===== Material for the task =====

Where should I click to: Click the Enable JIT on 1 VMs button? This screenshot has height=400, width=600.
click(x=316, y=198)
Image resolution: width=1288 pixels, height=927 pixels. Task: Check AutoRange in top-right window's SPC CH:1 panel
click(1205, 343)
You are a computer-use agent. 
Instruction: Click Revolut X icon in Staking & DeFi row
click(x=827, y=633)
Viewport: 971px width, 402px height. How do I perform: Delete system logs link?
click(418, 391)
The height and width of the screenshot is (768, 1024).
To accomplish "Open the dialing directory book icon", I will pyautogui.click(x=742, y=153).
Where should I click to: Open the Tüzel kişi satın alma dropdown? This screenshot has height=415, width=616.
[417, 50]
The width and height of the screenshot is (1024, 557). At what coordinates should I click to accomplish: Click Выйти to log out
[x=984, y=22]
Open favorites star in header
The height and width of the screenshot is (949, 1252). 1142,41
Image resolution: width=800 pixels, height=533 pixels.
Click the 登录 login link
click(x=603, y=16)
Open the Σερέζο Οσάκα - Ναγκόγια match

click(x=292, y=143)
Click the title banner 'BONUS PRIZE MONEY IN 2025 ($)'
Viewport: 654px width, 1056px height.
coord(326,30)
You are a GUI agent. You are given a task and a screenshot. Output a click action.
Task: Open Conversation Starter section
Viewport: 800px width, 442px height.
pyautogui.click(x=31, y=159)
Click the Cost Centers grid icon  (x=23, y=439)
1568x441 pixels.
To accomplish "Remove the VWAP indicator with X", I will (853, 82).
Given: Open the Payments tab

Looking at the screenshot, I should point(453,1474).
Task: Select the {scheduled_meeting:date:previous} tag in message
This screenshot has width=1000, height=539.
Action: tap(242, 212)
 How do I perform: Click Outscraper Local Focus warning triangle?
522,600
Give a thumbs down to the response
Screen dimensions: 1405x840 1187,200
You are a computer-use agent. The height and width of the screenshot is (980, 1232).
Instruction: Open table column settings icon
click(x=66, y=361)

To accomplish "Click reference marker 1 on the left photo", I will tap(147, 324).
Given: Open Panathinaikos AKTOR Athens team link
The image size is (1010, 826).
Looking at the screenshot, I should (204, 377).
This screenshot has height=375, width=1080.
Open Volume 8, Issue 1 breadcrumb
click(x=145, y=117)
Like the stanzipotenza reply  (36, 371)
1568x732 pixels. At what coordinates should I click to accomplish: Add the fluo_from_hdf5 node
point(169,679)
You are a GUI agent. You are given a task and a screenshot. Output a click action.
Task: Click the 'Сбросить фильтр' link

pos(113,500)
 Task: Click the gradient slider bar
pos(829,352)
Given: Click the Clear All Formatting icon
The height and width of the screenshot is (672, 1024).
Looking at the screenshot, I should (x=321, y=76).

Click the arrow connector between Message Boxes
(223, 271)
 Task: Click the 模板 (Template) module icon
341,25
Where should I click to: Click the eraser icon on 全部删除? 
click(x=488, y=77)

=====

▶ Exercise brief:
Transcribe without alteration the lines between the one containing "Open favorites star in header" and the one containing "coord(326,30)", inclusive.

▶ Solution:
Open favorites star in header
The height and width of the screenshot is (949, 1252). 1142,41
Image resolution: width=800 pixels, height=533 pixels.
Click the 登录 login link
click(x=603, y=16)
Open the Σερέζο Οσάκα - Ναγκόγια match

click(x=292, y=143)
Click the title banner 'BONUS PRIZE MONEY IN 2025 ($)'
Viewport: 654px width, 1056px height.
coord(326,30)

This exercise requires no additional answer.